What does it mean when you brush past Ray Liotta as you secret your first salmon steak in five years away from the meat counter at the Westwood Whole Foods? I instantly had images of mobsters and ruthless slaughter. Of reducing your friends to ground chuck on account of a foul mood.

And of meat hooks, yes. We had a meat hook for some reason suspended above the factory floor at the Bristol Bay fishhouse where I drove forklift and tweaked the roe from piles of dead salmon throughout the summer of 1997. The only two times I ate salmon that summer, and maybe the first times ever, were when the cocky Japanese owner brought a prize king steak over for the factory foreman. Who I was seeing. Each time, he took me up to the office with a batch of fresh wasabi and we ate the king raw. The second time he said, “I’d like to hang you up by that meat hook out on the floor and skin you.”
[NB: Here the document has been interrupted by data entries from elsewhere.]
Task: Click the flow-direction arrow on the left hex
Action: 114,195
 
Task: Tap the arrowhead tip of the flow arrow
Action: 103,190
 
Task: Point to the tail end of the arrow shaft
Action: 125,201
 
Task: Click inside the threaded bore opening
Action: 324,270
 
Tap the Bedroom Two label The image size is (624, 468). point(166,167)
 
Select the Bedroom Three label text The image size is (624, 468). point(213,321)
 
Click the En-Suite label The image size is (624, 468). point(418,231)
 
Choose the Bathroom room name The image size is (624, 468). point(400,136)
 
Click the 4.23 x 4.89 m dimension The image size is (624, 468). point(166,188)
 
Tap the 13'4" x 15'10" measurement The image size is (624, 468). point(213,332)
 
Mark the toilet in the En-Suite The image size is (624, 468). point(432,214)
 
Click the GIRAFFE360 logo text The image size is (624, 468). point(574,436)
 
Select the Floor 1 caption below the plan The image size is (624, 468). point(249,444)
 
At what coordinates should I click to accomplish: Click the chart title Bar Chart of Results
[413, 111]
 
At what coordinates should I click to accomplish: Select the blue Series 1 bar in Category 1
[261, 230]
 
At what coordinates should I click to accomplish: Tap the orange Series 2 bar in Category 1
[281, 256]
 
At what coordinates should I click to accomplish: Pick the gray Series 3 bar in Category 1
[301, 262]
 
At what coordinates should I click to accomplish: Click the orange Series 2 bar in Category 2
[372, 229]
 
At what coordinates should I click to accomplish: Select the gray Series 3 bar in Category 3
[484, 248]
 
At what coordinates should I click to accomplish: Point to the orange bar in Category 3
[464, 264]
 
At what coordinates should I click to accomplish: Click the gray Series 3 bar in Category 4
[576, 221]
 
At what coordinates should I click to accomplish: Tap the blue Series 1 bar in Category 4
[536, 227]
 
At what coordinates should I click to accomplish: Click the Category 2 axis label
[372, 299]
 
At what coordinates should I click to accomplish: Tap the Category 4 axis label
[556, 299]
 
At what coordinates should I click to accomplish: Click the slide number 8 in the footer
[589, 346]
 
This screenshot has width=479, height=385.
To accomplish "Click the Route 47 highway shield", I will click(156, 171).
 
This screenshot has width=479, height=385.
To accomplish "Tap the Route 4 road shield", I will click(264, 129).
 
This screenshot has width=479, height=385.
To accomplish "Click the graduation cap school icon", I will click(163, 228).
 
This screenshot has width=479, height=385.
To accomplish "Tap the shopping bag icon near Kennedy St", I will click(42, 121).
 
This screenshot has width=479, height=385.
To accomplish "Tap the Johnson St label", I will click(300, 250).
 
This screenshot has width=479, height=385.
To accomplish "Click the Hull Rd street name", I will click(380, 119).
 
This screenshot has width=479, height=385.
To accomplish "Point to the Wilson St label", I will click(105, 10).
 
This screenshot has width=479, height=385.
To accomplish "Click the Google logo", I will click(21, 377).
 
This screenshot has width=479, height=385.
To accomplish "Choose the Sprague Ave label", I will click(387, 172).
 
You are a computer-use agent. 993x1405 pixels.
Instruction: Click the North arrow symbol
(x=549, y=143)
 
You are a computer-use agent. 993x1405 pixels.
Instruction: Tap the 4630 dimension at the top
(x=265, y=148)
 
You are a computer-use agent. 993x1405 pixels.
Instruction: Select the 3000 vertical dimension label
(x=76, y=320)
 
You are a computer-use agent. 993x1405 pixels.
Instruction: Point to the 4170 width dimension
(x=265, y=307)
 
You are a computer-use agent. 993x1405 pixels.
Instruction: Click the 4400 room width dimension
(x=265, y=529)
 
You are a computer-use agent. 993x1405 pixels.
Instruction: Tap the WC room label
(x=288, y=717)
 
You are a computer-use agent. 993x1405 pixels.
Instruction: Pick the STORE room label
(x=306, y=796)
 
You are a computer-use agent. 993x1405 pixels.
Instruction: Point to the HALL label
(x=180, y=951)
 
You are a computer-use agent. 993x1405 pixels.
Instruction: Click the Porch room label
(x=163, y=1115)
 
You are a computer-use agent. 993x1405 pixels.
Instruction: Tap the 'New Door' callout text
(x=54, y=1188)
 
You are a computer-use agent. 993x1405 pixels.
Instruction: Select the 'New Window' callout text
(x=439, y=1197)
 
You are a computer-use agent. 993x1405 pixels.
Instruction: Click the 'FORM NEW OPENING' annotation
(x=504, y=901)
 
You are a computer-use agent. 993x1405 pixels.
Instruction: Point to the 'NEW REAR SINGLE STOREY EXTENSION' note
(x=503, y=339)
What? I have fallen for a horrible psycho killer?

But I guess that is something Ray Liotta – Mister “It would be nice to do a movie where I didn't have to choke the girl to get her”—would say too.

Me and my salmon exited stage right, me wondering if this meant I was about to get a big testosterone infusion or turn into a mobster or start seeing people as sides of beef.

As it turned out, none of the above. Dinner was quiet, simple, and nice. It tasted good and I experienced no cognitive dissonance at all. The next morning, the strangely intense dairy cravings that had been with me for a week were gone. In their place was a rock in my gut.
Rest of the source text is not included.